KPMG's Australian arm developed a 100-page prompt to build an agentic system that prepares tax advice far faster than humans. The debut of ChatGPT in late 2022 triggered rapid experiments that uncovered data security issues, including a document listing thousands of employee credit card numbers, prompting an immediate halt and a ChatGPT block. A leaked internal screenshot and media coverage accelerated negotiations with Microsoft and adoption of OpenAI tools. KPMG built a private AI platform and centralized "KPMG Workbench" offering RAG, multiple LLMs, and agent hosting across member firms. The firm adopted a multi-vendor model and trained staff on chatbot use through 2023. The agentic system reportedly reduces multi-week tasks to a single day.
The Australian arm of consultancy firm KPMG wrote a 100-page prompt to create an agentic system that prepares tax advice far faster than humans. Speaking at analyst outfit Forrester's APAC Technology & Innovation Summit on Tuesday, KPMG chief digital officer John Munnelly said the firm's "life changed" when ChatGPT debuted in late 2022, because he quickly understood it was a tool the consultancy could not ignore.
Not many weeks later, on his return from a holiday, Munnelly turned on his phone to find a long list of missed calls: A graduate staffer had taken a screenshot of the KPMG IT environment that showed it had blocked ChatGPT and shared it on social media with a derisive message about the firm's attitude to innovation. A prominent business newspaper ran a story about the post.

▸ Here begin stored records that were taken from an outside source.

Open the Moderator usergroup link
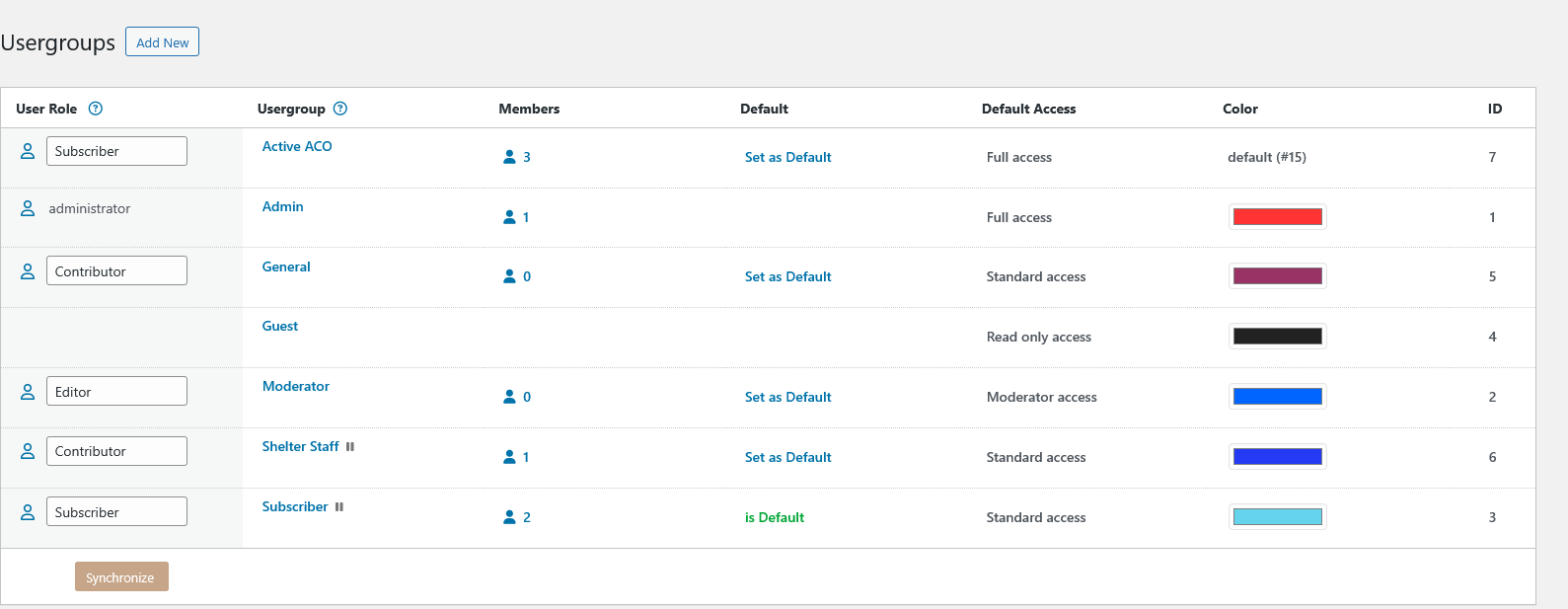This screenshot has height=609, width=1568. tap(296, 387)
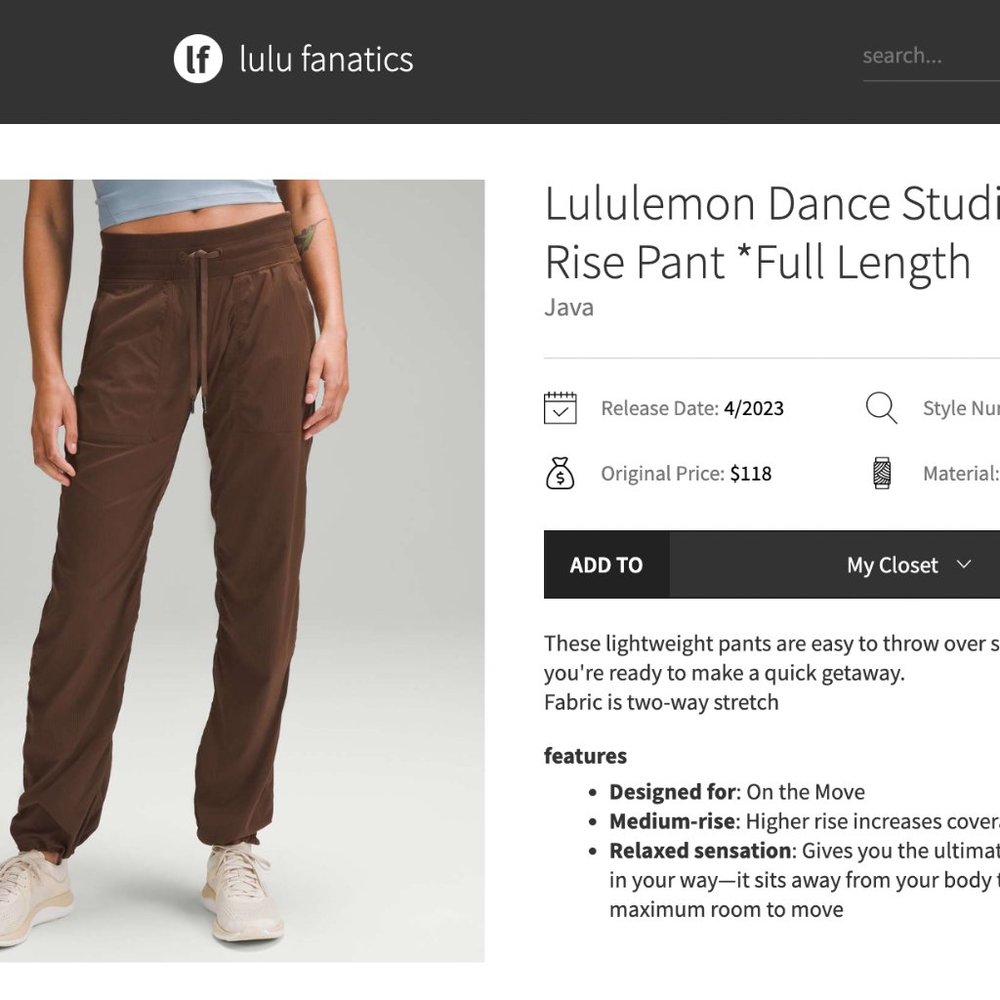The height and width of the screenshot is (1000, 1000).
Task: Click the features section heading
Action: tap(585, 756)
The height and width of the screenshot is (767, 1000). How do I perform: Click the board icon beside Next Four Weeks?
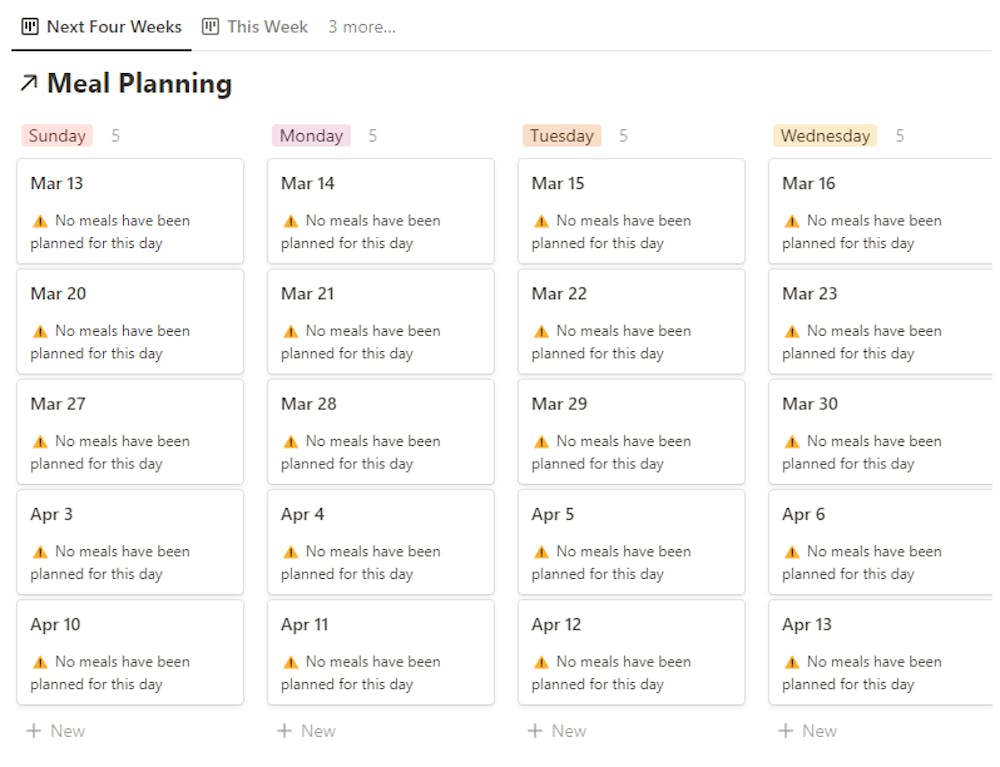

The firm started building a private AI platform, and apps that used it. So did other branches of KPMG around the world, sometimes unwittingly replicating work done by their peers in other nations. The firm eventually decided on a combined approach and created a tool called "KPMG Workbench" that offers retrieval-augmented generation (RAG), LLMs, and agent hosting to all member firms around the world.